6.02. Licensee shall not assign or otherwise transfer Licensees rights under this Agreement, including the License granted in this Agreement or the Software Product obtained pursuant to this Agreement without the prior written consent of Licensor. Any attempt to make such an assignment without Licensors consent shall be void.
6.03. Licensor recognizes and acknowledges Licensees expectation that Licensees identity and use of the Software Product will remain private and confidential and Licensor agrees to keep confidential and not disclose or communicate to any third party any information obtained from Licensee or as a result of Licensees use of the Software Product, whether such information is the identity of the Licensee, email address or content, Licensees user activity or any other information that will directly or indirectly disclose the identity of the Licensee, the content of any transmissions from or two Licensee or information concerning the frequency of Licensees use of the Software Product.
6.04. The Parties acknowledge that this Agreement has been made in Bellevue, Washington and agree that it shall be construed pursuant to the laws of the State of Washington.
6.05. The Parties acknowledge and agree that this Agreement contains all understandings of the parties and supersedes and cancels all previous written and oral agreements and communications relating to the License that is the subject matter of this Agreement.
6.06. Any notice required or permitted by this Agreement shall be deemed to have been given if in writing and delivered personally or mailed by first-class, registered, or certified mail, postage prepaid and addressed as follows:
(a) If To Licensor:
Essential Security Software
11040 Main St., Suite 100
Bellevue, WA 98004
Attention: Its President and Chief Executive Officer
(b) If To Licensee:-At the address contained in Licensors files reflecting that the Software Product is registered to Licensee.
6.07. If any legal proceeding is necessary to enforce the terms of this Agreement, the prevailing party shall be entitled to reasonable attorneys fees in addition to any other relief to which that party may be entitled.

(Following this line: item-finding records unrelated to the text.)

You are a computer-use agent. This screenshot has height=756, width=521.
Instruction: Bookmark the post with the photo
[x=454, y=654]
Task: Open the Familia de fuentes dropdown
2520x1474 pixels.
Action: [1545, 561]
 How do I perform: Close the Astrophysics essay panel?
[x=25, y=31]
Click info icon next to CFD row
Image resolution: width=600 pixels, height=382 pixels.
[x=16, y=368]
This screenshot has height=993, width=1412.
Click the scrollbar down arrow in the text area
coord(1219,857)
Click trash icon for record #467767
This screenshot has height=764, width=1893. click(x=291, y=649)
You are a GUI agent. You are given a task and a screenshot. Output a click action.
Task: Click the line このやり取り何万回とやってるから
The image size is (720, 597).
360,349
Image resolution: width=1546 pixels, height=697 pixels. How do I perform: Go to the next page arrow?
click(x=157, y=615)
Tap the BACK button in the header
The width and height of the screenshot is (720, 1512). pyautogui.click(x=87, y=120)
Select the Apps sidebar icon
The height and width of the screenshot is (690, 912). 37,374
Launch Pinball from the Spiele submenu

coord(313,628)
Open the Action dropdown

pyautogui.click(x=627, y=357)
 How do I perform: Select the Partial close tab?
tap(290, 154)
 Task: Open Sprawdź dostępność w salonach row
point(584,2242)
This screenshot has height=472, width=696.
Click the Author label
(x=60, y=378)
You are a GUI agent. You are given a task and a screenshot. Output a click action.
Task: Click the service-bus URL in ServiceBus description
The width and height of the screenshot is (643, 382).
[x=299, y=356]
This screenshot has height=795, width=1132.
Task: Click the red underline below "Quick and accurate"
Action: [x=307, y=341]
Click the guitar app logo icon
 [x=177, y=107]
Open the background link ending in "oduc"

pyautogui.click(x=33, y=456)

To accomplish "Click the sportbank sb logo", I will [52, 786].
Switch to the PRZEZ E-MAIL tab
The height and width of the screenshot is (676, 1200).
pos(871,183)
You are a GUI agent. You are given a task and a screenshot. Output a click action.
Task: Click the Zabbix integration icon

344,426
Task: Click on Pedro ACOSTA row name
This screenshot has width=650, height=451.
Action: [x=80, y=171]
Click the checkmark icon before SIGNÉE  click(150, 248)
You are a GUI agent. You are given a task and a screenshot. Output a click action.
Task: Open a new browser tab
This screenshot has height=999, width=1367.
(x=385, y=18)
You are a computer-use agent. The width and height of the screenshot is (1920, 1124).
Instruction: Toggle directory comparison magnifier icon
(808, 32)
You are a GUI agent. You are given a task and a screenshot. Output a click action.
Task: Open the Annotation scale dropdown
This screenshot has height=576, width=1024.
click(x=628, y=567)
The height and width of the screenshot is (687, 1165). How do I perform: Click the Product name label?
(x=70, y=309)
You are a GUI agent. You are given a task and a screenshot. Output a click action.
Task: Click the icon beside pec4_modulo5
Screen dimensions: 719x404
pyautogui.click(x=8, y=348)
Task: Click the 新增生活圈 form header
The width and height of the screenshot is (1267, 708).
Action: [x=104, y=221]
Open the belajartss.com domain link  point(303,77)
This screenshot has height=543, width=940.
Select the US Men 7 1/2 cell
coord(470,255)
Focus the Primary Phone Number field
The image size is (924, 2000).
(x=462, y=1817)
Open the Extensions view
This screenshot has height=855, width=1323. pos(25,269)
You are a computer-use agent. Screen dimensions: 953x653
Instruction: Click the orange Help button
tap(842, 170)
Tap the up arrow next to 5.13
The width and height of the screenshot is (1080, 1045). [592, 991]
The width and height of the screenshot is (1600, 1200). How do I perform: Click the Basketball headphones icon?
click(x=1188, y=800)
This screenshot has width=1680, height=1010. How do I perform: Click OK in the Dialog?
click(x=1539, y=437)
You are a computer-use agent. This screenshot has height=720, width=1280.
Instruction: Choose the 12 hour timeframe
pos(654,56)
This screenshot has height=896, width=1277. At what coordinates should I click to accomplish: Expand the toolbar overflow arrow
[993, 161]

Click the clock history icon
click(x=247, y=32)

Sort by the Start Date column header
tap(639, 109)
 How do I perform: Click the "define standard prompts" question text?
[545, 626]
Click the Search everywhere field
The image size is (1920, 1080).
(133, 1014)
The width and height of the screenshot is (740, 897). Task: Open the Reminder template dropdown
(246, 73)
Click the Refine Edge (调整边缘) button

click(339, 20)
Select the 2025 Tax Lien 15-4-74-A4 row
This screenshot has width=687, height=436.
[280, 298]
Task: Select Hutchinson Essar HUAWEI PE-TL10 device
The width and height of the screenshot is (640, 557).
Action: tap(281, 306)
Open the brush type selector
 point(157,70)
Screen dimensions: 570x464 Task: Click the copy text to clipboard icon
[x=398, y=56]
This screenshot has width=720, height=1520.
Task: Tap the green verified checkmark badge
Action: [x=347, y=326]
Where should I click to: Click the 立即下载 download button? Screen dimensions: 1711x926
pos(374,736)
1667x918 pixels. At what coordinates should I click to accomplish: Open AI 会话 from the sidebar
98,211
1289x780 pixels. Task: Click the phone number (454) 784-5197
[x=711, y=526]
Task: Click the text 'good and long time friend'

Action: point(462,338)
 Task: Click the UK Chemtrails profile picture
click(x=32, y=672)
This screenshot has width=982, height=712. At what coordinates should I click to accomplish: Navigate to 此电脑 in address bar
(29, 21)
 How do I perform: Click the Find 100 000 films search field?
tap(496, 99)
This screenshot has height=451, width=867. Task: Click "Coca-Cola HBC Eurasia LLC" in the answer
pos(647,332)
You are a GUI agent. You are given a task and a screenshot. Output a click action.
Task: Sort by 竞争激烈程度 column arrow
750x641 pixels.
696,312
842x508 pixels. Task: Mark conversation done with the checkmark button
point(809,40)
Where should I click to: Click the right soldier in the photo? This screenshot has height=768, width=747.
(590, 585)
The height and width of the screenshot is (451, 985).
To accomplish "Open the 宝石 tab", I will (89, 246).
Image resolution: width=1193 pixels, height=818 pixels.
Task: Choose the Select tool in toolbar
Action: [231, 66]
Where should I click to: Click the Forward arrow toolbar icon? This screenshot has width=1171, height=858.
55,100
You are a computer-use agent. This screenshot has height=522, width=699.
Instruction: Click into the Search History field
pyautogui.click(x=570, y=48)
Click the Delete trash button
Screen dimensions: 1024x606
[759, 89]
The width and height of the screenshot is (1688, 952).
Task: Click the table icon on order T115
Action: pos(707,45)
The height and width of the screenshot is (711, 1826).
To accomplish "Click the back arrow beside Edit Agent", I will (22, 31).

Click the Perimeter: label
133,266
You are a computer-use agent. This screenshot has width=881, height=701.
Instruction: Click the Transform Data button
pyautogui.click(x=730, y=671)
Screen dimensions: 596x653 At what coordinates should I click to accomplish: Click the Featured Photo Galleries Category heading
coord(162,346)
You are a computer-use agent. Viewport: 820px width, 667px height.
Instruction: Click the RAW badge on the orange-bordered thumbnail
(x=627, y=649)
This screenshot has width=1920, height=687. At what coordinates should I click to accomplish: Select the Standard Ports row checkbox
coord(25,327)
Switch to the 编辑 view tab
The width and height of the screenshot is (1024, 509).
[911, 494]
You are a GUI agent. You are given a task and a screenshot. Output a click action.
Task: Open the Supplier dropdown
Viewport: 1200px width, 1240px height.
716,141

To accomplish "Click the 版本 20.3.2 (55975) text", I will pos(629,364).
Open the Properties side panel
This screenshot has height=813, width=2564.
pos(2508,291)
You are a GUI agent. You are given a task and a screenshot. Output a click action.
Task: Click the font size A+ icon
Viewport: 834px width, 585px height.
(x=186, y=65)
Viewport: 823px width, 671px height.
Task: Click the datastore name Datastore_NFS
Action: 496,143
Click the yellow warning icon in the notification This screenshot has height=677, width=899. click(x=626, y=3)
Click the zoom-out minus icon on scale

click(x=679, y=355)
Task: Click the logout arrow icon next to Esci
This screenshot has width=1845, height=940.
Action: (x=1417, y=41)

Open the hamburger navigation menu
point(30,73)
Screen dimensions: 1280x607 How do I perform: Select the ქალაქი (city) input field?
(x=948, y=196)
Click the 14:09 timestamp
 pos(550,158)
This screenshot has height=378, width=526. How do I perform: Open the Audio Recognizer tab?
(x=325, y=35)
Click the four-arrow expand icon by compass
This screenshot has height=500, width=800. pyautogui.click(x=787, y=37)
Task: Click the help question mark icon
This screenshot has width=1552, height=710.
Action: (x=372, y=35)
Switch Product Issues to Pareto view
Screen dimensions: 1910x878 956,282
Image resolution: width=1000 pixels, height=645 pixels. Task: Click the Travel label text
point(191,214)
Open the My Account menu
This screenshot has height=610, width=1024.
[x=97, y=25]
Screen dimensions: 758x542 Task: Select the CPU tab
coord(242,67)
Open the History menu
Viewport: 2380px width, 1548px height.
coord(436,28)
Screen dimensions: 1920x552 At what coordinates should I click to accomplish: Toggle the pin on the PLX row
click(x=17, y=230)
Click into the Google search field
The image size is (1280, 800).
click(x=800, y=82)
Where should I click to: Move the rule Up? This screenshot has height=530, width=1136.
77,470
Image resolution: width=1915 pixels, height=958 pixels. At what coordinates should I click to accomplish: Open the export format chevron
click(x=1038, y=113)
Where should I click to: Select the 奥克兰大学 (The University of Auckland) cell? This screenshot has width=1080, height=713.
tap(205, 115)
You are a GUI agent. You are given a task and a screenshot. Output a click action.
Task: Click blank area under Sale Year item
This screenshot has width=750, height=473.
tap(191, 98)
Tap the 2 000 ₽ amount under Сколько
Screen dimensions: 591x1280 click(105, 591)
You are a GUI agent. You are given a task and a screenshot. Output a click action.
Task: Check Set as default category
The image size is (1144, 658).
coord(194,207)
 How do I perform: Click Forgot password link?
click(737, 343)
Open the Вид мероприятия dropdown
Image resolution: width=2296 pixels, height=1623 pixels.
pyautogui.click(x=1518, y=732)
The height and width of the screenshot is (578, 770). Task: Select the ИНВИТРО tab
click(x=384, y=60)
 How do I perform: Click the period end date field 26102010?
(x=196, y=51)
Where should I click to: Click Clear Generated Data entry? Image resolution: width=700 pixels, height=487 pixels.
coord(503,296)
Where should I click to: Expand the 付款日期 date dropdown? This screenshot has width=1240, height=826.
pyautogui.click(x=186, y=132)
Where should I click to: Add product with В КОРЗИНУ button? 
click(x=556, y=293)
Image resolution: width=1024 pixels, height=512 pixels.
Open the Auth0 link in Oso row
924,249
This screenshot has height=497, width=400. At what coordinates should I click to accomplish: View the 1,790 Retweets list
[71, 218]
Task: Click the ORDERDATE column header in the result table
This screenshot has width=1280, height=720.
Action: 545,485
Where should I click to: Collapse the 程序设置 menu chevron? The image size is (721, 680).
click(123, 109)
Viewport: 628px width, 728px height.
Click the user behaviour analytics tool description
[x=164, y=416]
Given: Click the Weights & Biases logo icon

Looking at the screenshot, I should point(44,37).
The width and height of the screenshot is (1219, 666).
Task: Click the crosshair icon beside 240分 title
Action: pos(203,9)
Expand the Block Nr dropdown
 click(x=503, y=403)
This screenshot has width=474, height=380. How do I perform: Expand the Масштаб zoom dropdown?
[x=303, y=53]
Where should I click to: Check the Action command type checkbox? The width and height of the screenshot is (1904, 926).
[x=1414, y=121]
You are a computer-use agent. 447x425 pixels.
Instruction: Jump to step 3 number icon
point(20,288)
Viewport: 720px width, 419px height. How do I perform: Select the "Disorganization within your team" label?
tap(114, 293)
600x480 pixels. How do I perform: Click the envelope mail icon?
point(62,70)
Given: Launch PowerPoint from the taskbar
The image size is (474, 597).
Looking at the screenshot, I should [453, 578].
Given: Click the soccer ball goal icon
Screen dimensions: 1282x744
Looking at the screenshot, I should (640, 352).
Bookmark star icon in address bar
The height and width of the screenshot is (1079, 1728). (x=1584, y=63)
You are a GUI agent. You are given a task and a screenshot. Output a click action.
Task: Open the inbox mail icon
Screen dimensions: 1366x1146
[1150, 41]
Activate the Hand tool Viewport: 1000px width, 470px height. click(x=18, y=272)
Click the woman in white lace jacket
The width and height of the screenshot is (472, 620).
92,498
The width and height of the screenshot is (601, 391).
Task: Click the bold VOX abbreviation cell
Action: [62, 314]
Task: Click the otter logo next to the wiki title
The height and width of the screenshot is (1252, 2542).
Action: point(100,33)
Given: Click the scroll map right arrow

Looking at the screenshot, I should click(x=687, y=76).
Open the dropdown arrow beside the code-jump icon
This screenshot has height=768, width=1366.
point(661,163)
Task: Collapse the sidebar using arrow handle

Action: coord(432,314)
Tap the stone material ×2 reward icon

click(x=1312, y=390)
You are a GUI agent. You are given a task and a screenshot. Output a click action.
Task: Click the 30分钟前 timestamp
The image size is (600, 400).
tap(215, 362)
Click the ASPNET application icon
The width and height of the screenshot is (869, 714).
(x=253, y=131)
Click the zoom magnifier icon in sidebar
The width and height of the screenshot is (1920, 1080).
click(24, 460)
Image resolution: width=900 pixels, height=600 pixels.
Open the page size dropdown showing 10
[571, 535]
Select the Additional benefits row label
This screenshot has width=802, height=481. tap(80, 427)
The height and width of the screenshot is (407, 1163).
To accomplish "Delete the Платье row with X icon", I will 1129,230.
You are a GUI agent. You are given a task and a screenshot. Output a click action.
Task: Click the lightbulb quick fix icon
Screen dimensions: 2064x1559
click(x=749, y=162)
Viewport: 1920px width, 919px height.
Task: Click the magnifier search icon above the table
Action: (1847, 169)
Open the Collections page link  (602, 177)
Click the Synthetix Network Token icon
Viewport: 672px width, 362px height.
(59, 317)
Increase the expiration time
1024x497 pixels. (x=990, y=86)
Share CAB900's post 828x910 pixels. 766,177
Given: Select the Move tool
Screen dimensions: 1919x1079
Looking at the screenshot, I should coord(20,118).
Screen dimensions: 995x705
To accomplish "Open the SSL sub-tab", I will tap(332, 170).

6.08. If any part of this Agreement is declared to be invalid by any court of competent jurisdiction, that part of the Agreement shall be severed from this Agreement and the remainder of this Agreement shall remain in full force and effect.
6.09. The Parties agree that a waiver of a breach or default under this Agreement shall not constitute a waiver of any subsequent breach or default. The Parties also agree that no failure to exercise or delay in exercising any right under this Agreement on the part of either party shall operate as a waiver of the right.
6.10. This Agreement shall be binding upon and inure to the benefit of the parties, their heirs, successors and assignsments
Licensor: Essential Security Software, Inc.